Бывает так. Мы сидим на диване перед телевизором, приканчиваем вторую бутылку вина, смотрим фильм.
Дома я всегда переключаю свой телефон на беззвучный режим, но не забываю о нем ни на минуту и каждый раз, когда муж выходит в туалет или на кухню, чтобы помешать суп, лихорадочно выхватываю его из кармана и проверяю, нет ли пропущенных звонков или эсэмэсок. Эрик возвращается, садится на диван, и я прижимаю босые ступни к его ноге, демонстрируя, что всем довольна и вполне счастлива. Но нервное напряжение внутри продолжает нарастать, и, сама того не замечая, я начинаю нетерпеливо постукивать ступней по бедру Эрика. «В чем дело? – спрашивает он, не отрывая глаз от экрана. – Он сегодня недостаточно внимателен к тебе?» Я замираю, перестаю дышать и жду, что последует дальше. Но дальше ничего не происходит, да этого и не нужно. Мы продолжаем пялиться в экран, словно ничего не произошло, а когда Д. все-таки присылает сообщение, я не решаюсь ответить на него.

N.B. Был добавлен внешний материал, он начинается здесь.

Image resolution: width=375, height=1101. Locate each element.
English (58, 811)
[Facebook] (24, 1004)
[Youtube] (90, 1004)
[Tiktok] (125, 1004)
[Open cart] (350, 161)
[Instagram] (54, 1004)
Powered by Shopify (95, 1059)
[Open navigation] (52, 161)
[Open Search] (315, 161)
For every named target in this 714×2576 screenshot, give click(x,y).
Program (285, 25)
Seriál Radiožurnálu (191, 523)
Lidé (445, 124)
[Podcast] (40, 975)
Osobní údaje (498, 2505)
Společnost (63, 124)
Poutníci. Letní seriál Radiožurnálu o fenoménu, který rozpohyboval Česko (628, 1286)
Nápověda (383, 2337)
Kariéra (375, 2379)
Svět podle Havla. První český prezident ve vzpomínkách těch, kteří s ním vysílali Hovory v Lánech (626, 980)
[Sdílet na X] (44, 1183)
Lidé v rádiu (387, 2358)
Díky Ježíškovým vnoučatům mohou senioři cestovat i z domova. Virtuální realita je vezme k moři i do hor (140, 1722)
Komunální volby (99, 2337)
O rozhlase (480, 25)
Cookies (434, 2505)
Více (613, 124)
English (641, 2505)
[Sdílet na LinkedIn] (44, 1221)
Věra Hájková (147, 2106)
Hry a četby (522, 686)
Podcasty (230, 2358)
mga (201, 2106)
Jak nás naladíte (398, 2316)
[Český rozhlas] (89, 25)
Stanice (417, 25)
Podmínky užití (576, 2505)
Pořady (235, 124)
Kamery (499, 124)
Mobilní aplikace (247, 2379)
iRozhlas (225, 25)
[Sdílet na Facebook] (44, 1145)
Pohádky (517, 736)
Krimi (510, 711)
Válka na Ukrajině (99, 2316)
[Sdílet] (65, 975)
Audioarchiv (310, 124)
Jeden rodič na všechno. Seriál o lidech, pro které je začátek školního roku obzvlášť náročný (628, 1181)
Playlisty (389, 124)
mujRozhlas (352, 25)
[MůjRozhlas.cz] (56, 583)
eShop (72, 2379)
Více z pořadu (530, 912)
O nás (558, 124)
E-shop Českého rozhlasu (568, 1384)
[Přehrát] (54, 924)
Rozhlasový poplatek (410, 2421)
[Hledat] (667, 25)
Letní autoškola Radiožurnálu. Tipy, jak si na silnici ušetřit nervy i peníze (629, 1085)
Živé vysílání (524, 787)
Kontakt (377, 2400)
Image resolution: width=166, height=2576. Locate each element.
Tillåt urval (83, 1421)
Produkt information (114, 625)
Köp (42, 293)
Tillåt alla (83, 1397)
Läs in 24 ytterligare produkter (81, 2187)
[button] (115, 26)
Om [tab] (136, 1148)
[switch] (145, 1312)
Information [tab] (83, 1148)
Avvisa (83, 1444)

И я поступаю с Эриком так же. Иногда мой муж задерживается после работы. «Хочу выпить с ребятами, – говорит он. – Буду дома в девять». Но он не приходит ни в девять, ни в десять. Когда, месяца через два после того, как он узнал про нас с Д., это случилось в первый раз, я удивилась и встревожилась. Эрик вернулся в половине третьего, разбудил меня, признался, что был с другой женщиной, и клялся, что больше это никогда не повторится, хотя я вновь и вновь – до чего же приятно иногда быть обиженной стороной! – повторяла, что он имеет право встречаться, с кем пожелает. Теперь я уже привыкла и не жду мужа раньше рассвета. По его голосу в трубке или по словам, в каких составлена эсэмэска, я всегда безошибочно понимаю, что он сейчас у той женщины, с которой встречается с тех пор, как я начала спать с Д. Я даже не сержусь. Я радуюсь. И где-нибудь после одиннадцати посылаю Эрику ласковое сообщение: «Милый, пожалуйста, напиши, ждать тебя сегодня или нет? Я ничего не требую, просто не хочу зря беспокоиться». Иногда он отвечает мне минут через двадцать, иногда через два или три часа, но всегда одно и то же: «Скоро приду. Я знаю, что сам все порчу».
«Нет, – пишу я ему еще более ласково, – ничего ты не портишь. Приходи, когда захочешь». А потом, услышав, как поворачивается ключ в замке, я притворяюсь спящей, жду, пока Эрик разденется и виновато скользнет под одеяло, после чего легонько пожимаю его пальцы, словно утешая. А утром нарочито не замечаю, до чего же мужу хочется, чтобы я заплакала, начала кричать, обвинять его и доказала бы таким образом свою любовь. Вместо этого я с улыбкой варю яйца на завтрак и ни словом не упоминаю о прошедшей ночи. Так я наказываю его.